<<<<

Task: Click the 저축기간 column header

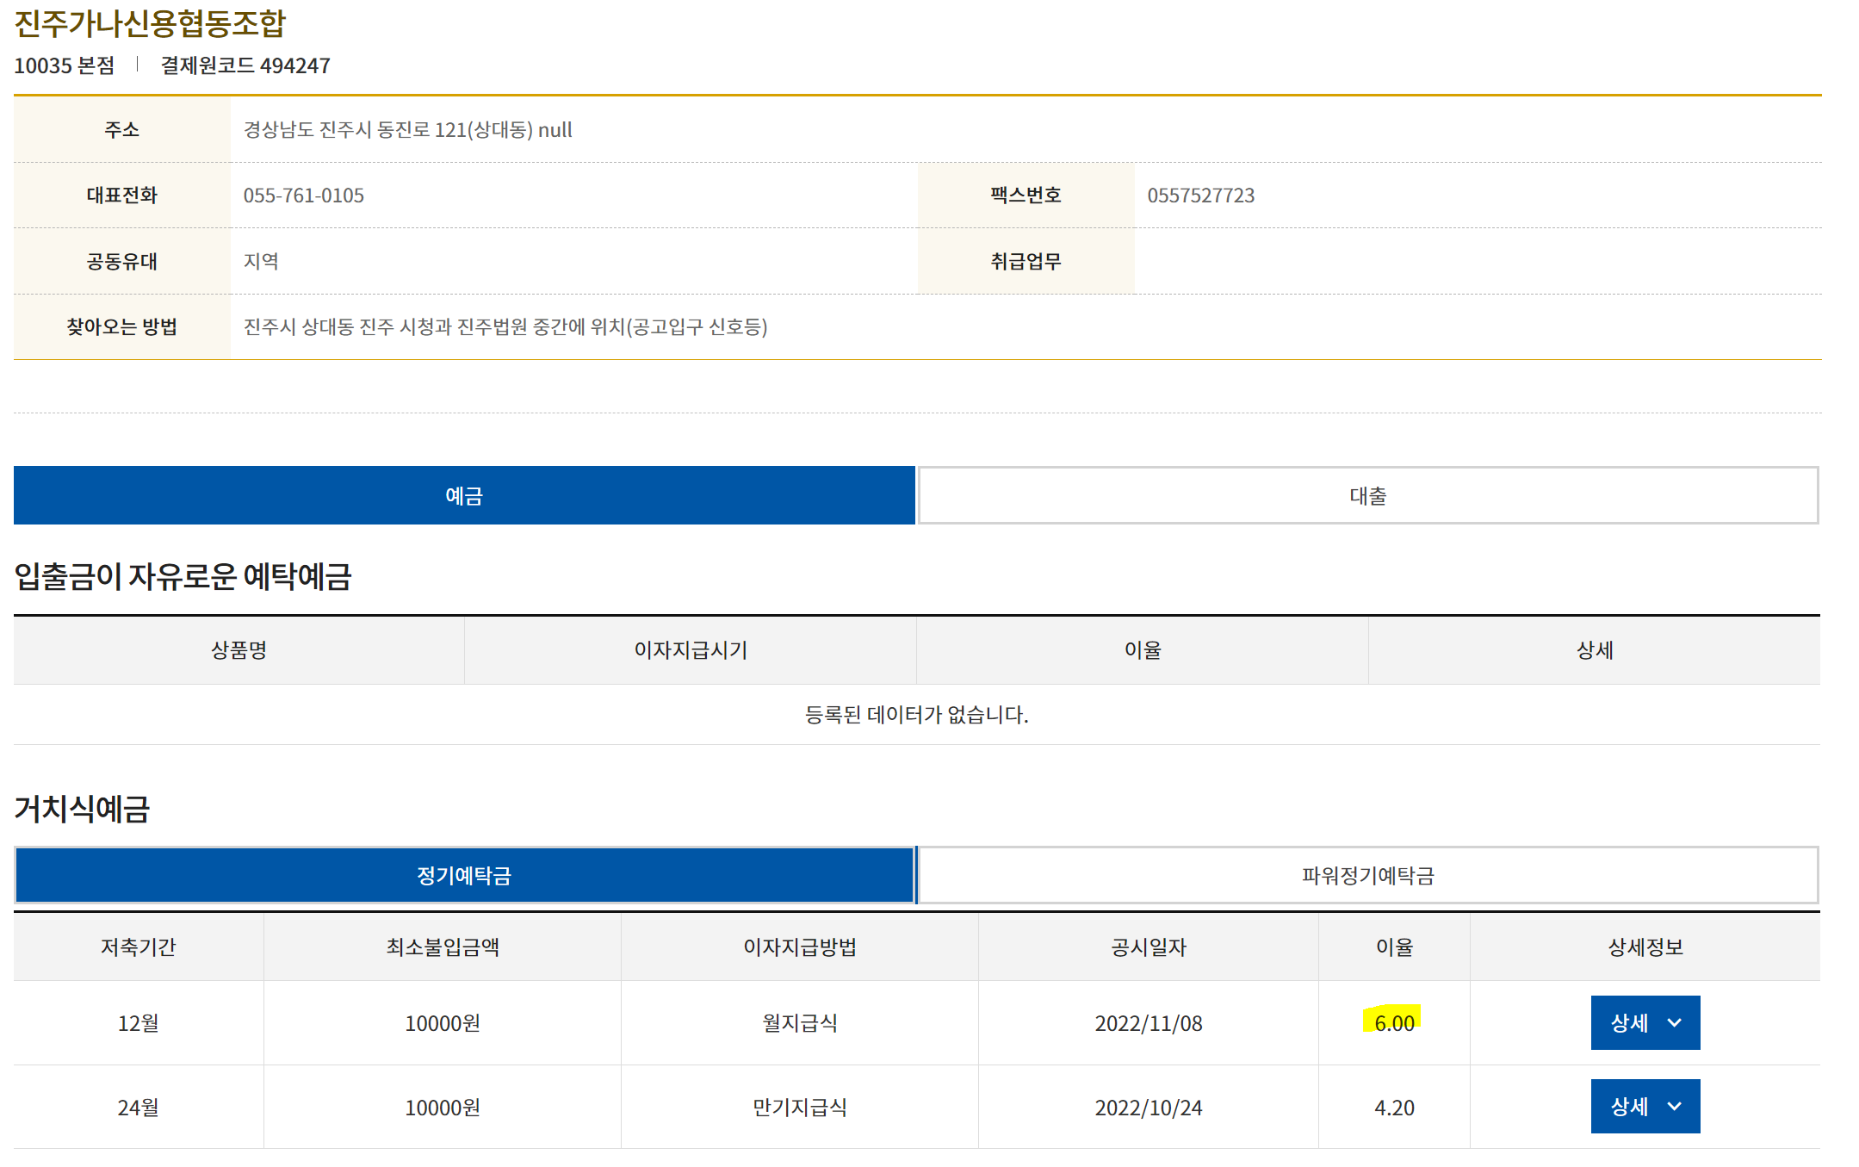Action: click(x=138, y=947)
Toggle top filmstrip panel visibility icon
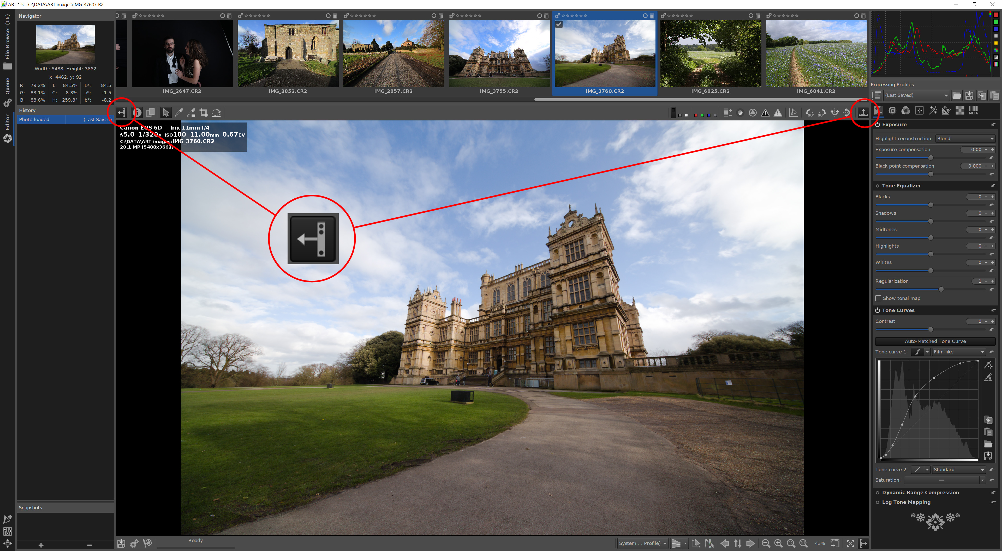 click(863, 113)

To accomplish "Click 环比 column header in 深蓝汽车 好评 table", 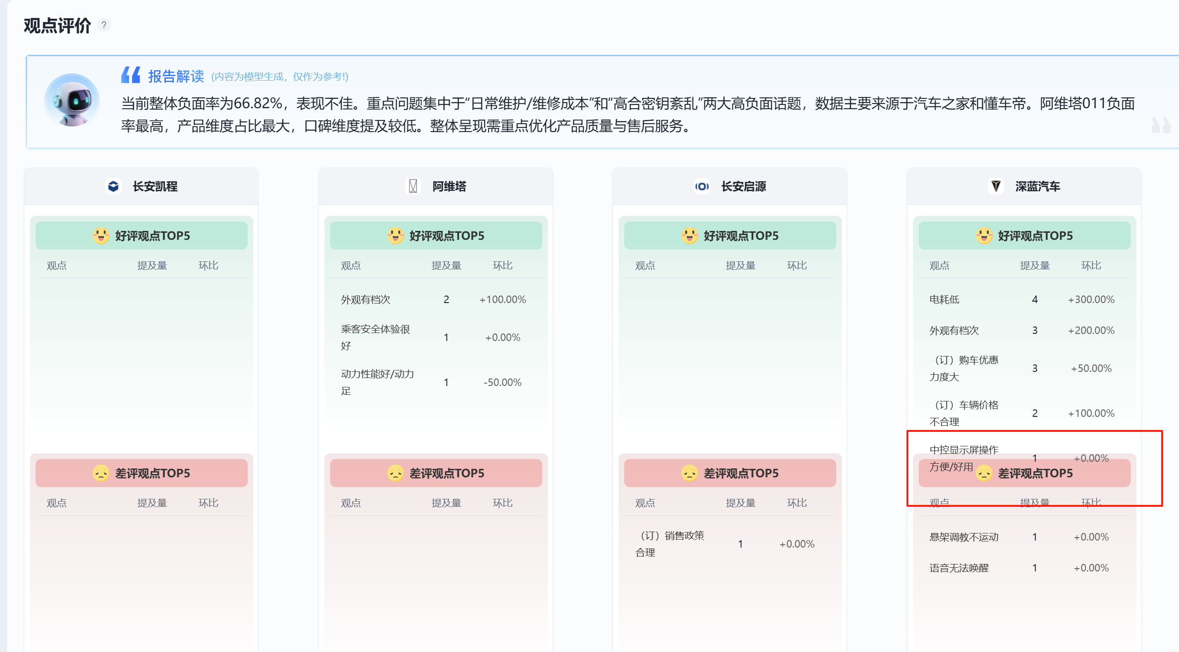I will 1091,266.
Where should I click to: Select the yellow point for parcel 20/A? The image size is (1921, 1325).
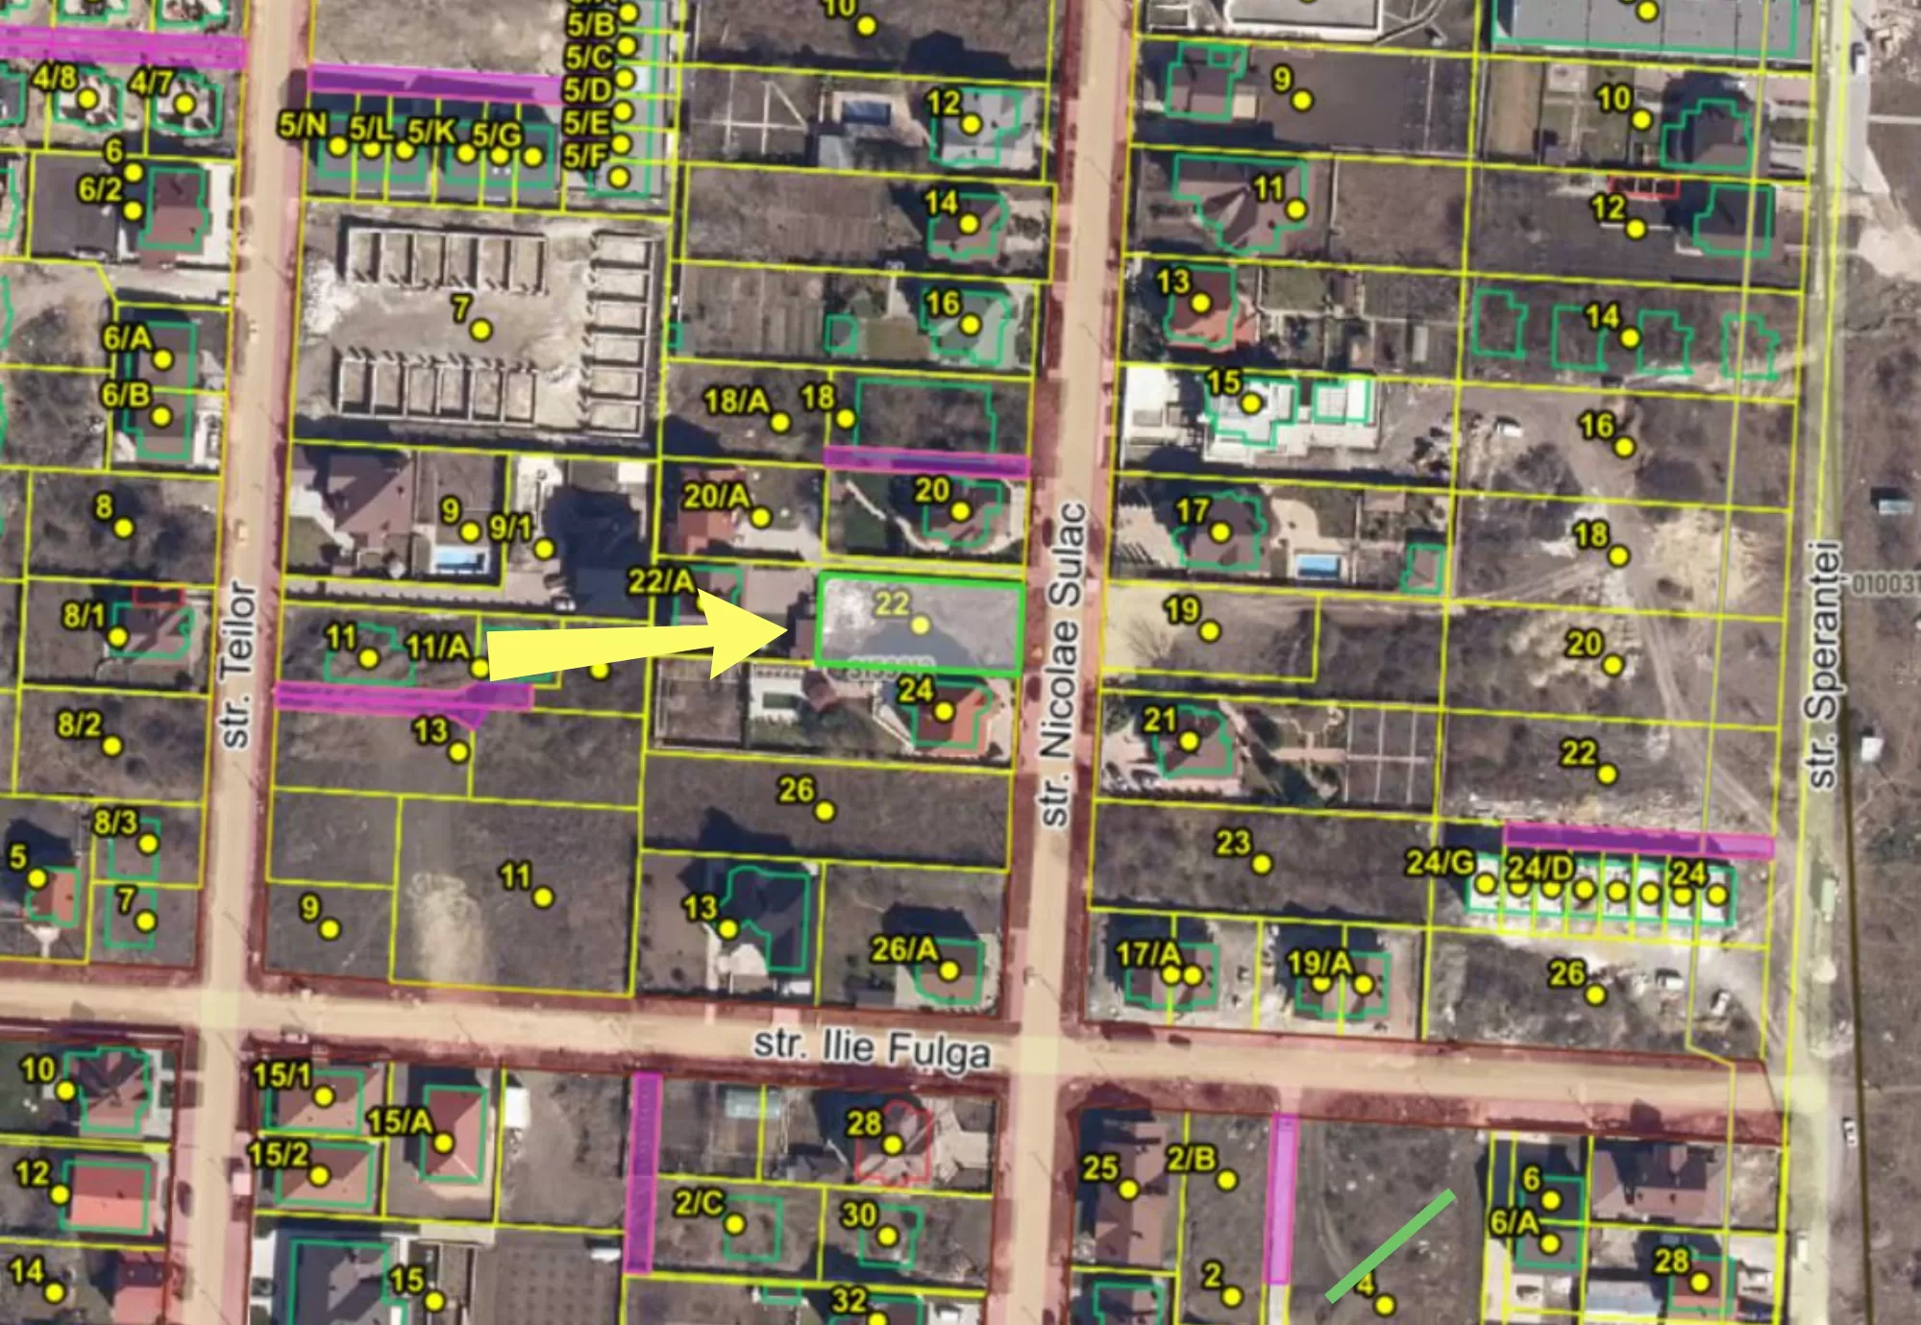(x=761, y=518)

>>>>

> [What you need to do] Beginning with the line holding "Where should I", copy each line exactly through the end of the records above, and leave every picture out.

> [The answer]
Where should I click to: Select the yellow point for parcel 20/A? The image size is (1921, 1325).
(x=761, y=518)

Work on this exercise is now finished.